Written request>
Return everything from the line containing "Decrease star level with left arrow" down to the end of the items, with both ends included, and reproduce each line without any change.

Data entries>

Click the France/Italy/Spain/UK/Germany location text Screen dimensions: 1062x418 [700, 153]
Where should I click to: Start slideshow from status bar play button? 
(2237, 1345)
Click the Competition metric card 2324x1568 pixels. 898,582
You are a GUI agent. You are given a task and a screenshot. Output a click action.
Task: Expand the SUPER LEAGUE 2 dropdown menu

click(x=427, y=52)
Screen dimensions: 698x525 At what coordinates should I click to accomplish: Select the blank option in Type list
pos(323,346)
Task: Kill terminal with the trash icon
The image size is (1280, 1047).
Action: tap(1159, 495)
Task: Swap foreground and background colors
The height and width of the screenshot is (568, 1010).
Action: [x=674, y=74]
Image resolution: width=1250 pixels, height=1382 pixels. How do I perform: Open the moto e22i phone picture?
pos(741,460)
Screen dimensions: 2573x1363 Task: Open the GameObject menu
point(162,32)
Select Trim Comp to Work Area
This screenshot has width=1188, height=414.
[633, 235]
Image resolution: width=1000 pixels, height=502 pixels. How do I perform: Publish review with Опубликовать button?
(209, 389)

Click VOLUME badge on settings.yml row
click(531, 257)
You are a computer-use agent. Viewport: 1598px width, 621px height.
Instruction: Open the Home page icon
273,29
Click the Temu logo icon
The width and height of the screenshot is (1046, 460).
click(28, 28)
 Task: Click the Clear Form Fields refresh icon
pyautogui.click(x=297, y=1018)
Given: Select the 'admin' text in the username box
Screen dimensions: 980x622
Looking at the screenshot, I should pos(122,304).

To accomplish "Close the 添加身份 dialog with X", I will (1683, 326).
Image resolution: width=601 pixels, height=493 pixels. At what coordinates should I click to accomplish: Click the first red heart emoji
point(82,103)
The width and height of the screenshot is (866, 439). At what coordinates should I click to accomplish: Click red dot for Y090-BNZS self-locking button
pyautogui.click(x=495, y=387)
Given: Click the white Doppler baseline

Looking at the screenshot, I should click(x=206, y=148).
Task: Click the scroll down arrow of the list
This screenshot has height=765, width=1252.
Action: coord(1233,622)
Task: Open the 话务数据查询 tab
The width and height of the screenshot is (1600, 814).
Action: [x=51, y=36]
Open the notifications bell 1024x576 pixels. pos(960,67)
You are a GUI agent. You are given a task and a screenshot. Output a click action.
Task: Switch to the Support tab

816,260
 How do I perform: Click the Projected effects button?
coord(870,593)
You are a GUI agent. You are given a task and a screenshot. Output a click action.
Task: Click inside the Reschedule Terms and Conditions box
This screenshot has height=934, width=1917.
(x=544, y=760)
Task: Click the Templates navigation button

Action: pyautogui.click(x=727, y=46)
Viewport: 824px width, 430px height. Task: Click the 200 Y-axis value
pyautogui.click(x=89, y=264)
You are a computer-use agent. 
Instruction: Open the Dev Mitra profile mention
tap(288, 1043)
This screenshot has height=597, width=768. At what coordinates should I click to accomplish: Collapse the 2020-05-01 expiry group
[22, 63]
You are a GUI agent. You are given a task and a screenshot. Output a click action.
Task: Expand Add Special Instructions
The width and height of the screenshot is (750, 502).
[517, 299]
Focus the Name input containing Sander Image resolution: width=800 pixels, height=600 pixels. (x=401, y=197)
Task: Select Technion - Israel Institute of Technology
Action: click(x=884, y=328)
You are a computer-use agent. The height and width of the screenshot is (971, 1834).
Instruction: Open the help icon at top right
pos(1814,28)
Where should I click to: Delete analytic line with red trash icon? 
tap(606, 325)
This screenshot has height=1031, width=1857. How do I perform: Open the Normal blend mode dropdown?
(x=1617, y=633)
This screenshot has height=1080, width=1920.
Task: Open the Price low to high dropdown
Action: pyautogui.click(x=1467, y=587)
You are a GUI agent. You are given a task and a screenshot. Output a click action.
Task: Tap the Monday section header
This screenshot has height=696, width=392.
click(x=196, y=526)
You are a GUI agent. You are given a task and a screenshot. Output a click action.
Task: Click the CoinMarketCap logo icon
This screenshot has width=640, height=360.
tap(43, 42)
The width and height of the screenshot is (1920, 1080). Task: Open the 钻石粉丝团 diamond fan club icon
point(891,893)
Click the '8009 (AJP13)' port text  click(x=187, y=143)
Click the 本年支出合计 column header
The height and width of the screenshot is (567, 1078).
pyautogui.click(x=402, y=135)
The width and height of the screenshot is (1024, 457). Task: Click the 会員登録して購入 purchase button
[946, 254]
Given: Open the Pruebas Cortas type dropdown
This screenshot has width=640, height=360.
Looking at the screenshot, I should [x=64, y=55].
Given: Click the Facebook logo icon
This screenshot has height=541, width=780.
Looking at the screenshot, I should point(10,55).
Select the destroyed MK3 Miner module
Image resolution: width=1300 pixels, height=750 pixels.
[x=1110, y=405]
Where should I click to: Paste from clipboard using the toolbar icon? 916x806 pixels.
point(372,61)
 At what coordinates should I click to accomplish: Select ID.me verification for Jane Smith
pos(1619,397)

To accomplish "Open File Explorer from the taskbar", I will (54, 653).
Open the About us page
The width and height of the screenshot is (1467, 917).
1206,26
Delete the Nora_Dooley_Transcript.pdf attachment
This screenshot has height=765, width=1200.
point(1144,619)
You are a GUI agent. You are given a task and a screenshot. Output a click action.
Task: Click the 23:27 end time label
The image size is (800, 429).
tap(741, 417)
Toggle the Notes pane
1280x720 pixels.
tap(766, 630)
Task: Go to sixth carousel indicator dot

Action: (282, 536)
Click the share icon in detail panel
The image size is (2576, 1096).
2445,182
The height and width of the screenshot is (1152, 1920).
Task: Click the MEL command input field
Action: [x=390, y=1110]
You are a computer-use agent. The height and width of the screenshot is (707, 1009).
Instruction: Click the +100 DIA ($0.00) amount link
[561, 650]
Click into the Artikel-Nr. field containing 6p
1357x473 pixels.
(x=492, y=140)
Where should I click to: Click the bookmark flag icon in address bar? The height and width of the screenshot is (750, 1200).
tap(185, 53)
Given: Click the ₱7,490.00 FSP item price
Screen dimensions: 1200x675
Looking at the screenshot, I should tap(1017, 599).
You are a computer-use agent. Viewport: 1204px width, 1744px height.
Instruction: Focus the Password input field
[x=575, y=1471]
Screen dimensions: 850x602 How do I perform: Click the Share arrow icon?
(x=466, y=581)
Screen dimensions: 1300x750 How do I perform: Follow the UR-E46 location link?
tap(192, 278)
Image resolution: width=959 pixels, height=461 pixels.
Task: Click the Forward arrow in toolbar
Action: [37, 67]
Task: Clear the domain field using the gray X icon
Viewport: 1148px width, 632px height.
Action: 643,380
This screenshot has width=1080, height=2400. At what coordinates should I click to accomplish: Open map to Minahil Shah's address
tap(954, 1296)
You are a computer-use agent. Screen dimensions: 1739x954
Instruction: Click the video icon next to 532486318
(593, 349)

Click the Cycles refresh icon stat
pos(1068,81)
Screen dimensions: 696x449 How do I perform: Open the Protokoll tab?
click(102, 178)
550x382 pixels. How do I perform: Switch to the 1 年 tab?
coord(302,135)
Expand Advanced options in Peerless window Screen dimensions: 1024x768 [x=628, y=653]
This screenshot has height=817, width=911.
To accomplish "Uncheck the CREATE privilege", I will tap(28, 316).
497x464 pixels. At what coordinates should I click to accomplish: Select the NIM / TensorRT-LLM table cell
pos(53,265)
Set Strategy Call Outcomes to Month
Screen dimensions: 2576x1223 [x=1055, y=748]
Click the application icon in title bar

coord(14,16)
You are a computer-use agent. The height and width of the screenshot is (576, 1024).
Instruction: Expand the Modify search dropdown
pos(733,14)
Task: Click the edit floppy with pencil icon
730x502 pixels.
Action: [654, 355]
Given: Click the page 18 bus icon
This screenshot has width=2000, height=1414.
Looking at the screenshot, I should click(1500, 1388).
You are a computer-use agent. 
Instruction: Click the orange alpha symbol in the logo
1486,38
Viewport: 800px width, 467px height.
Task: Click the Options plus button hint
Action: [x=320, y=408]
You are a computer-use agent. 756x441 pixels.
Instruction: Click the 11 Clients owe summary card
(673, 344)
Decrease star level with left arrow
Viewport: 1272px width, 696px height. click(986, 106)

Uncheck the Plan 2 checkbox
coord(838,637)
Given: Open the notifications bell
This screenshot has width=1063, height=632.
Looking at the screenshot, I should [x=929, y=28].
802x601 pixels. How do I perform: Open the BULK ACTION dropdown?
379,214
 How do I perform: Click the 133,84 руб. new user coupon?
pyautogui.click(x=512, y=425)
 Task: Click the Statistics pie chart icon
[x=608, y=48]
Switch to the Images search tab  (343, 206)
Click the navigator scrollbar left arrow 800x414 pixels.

Solution for this problem>
Decrease star level with left arrow
Viewport: 1272px width, 696px height. click(986, 106)

Uncheck the Plan 2 checkbox
coord(838,637)
Given: Open the notifications bell
This screenshot has width=1063, height=632.
Looking at the screenshot, I should [x=929, y=28].
802x601 pixels. How do I perform: Open the BULK ACTION dropdown?
379,214
 How do I perform: Click the 133,84 руб. new user coupon?
pyautogui.click(x=512, y=425)
 Task: Click the Statistics pie chart icon
[x=608, y=48]
Switch to the Images search tab  (343, 206)
Click the navigator scrollbar left arrow 800x414 pixels.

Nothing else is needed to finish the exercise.